Assignment: Within the entries underneath, how many lines include the string "icon"? State only the number.

Records supplied:
************
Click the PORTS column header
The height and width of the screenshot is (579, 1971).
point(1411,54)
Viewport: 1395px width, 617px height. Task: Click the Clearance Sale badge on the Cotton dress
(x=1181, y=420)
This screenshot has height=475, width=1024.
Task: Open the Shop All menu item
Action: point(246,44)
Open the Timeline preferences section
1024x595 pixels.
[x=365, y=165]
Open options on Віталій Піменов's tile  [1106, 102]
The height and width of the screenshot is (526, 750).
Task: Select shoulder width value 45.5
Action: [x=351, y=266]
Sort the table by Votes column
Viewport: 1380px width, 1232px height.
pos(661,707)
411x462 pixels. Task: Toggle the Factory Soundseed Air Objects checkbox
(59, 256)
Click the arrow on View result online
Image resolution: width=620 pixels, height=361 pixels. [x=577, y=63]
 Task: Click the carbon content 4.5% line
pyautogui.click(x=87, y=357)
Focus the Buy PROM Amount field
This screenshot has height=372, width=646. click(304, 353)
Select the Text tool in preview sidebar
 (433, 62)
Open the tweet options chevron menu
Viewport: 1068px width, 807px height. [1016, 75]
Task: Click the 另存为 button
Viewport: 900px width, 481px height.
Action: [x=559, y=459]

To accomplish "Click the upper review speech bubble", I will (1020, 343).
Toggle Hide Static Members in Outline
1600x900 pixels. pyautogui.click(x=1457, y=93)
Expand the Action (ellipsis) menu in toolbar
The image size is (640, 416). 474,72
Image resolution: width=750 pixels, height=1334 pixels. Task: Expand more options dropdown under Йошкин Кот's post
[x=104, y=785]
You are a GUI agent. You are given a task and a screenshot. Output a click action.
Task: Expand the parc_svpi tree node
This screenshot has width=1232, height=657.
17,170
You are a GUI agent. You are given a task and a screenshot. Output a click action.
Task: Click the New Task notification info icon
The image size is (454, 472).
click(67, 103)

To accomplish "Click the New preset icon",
************
Written response: 2